┌─ SUPPLIED DATA
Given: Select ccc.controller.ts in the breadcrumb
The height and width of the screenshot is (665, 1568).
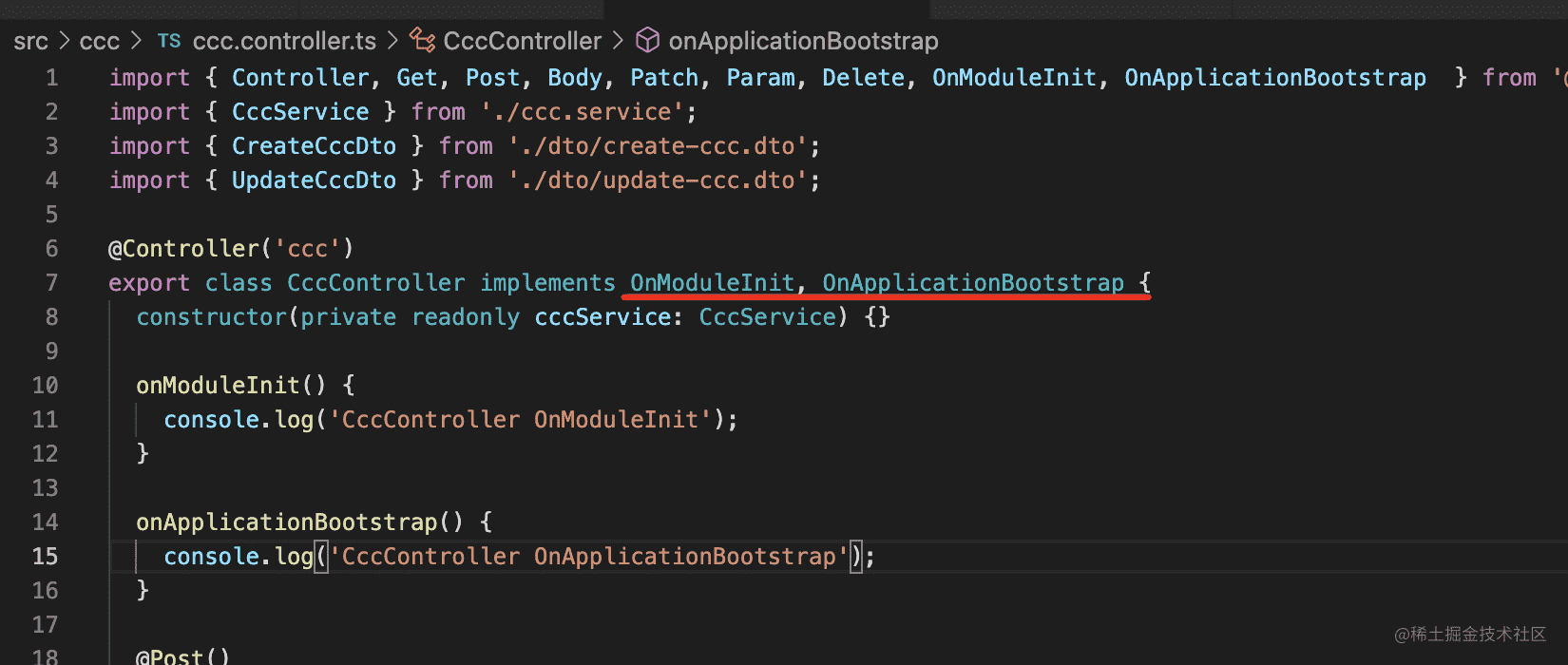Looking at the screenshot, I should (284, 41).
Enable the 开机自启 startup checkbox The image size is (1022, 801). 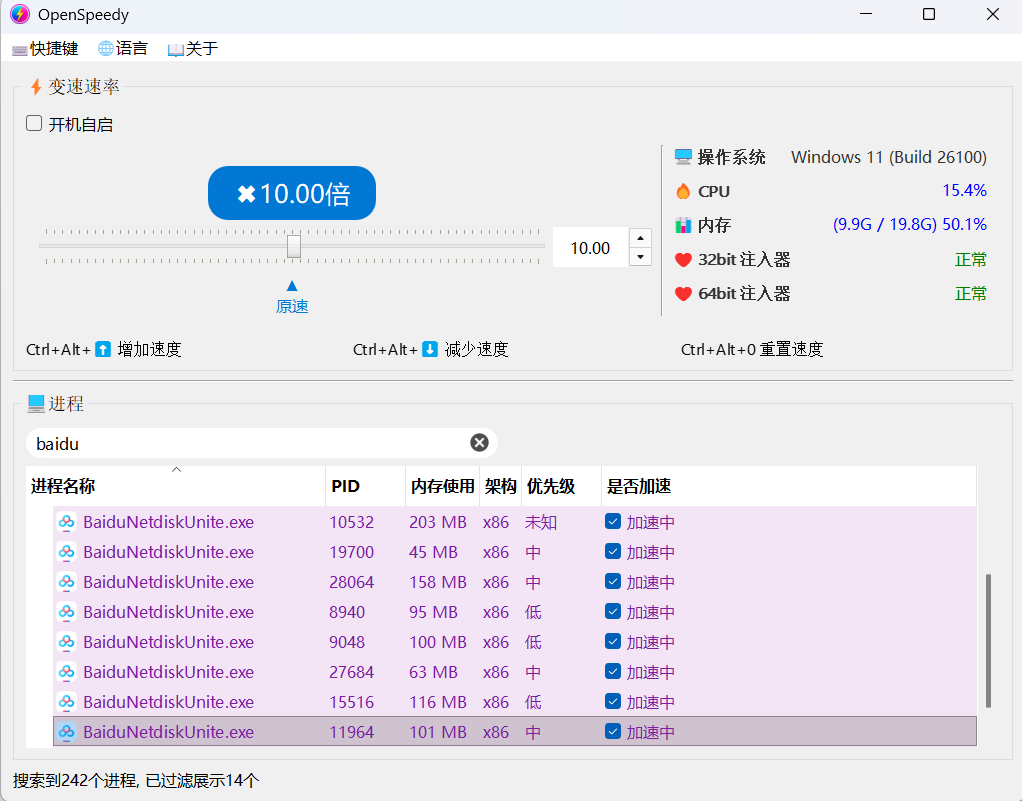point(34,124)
└─
┌─ SUPPLIED DATA
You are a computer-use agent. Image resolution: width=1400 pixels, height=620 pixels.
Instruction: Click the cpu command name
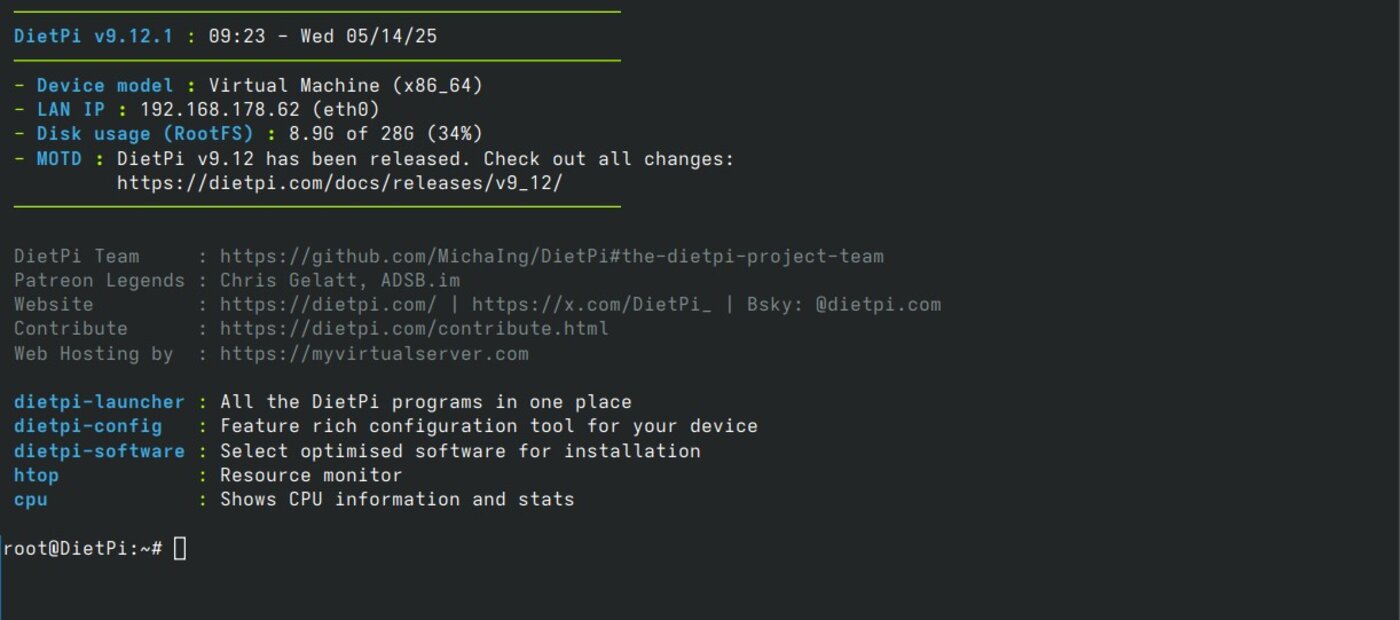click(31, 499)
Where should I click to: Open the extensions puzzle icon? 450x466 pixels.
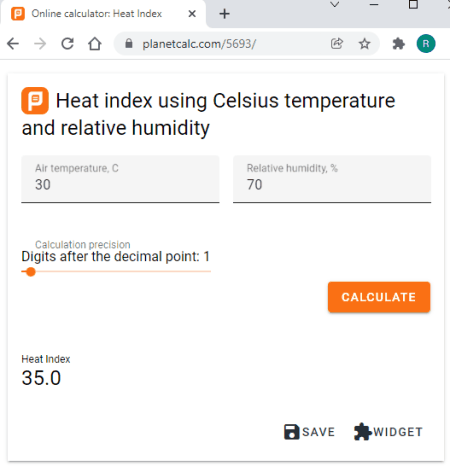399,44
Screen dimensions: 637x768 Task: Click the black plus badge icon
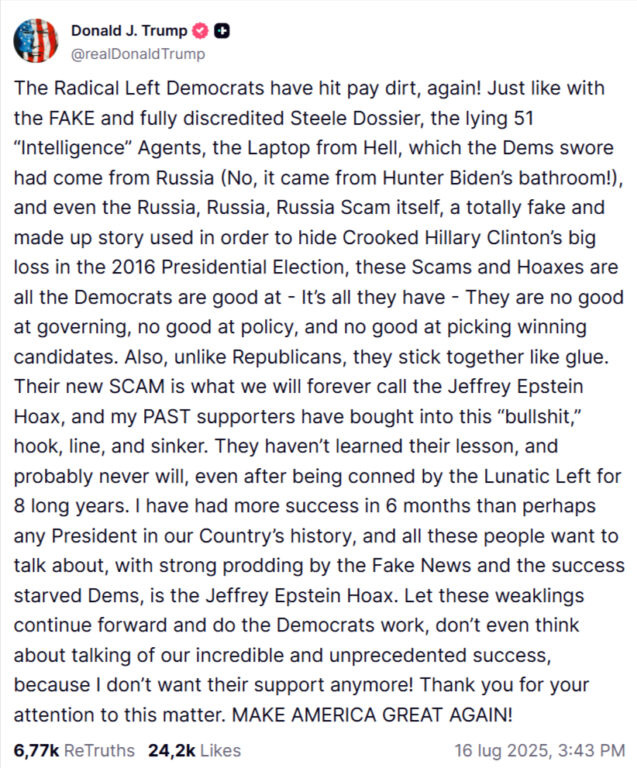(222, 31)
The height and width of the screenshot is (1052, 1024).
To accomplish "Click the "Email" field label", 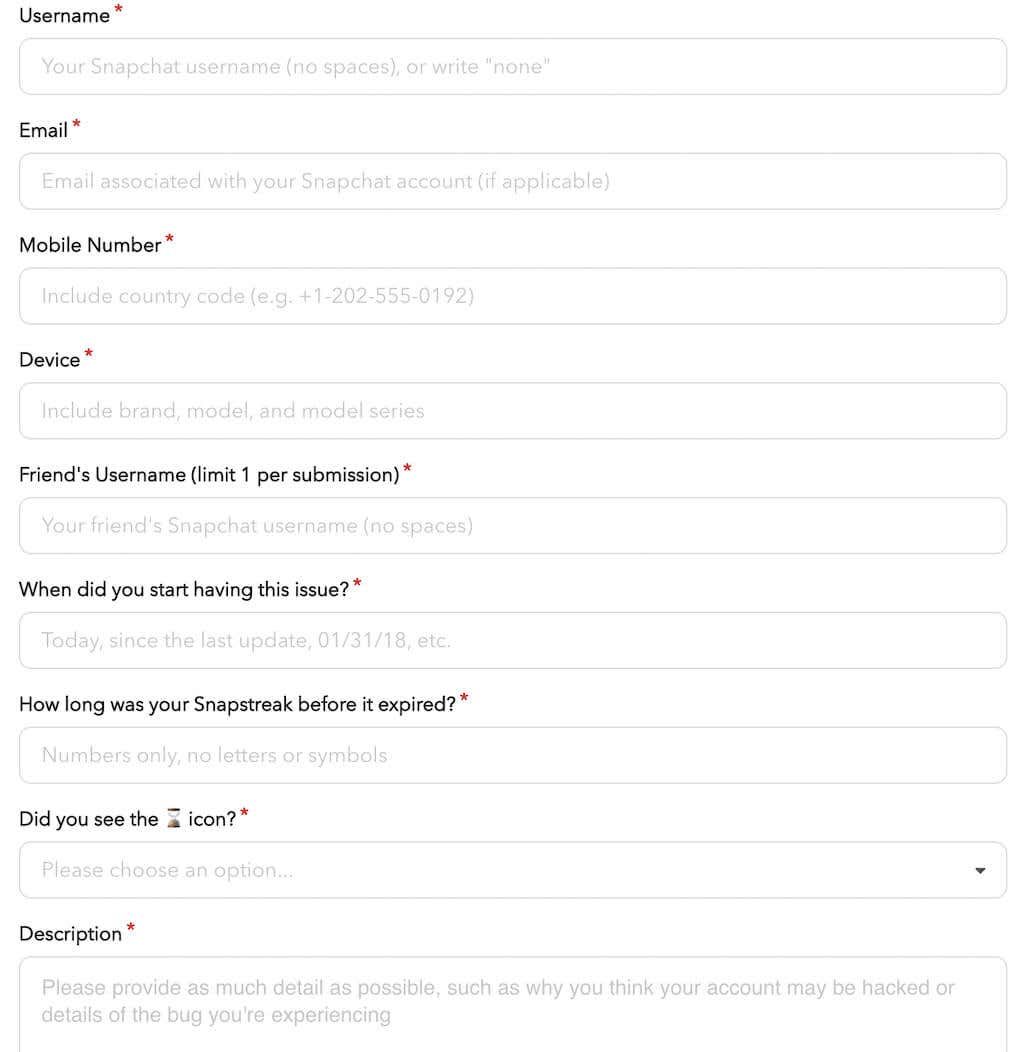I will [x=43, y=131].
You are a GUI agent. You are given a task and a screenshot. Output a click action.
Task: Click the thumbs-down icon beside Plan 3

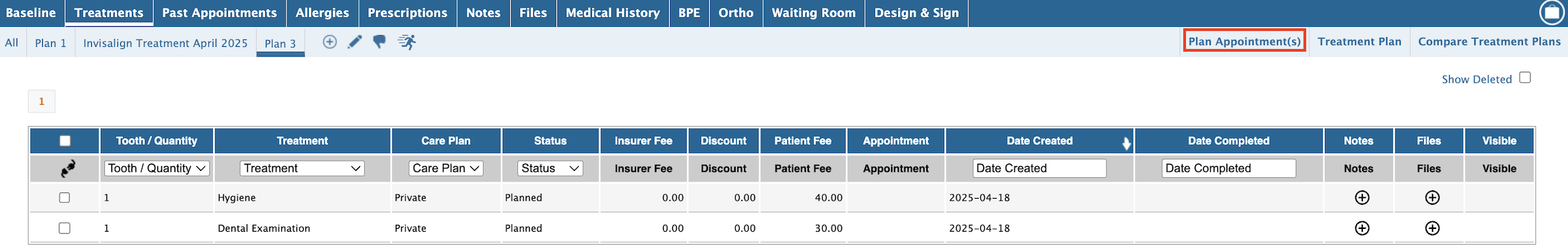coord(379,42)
└─
# [TASK INSTRUCTIONS]
Check each line of the entries above, and show every one holding the word "agent".

# [FINAL ANSWER]
You are a computer-use agent. Image resolution: width=1400 pixels, height=620 pixels.
You are a GUI agent. You are given a task and a screenshot. Output a click action.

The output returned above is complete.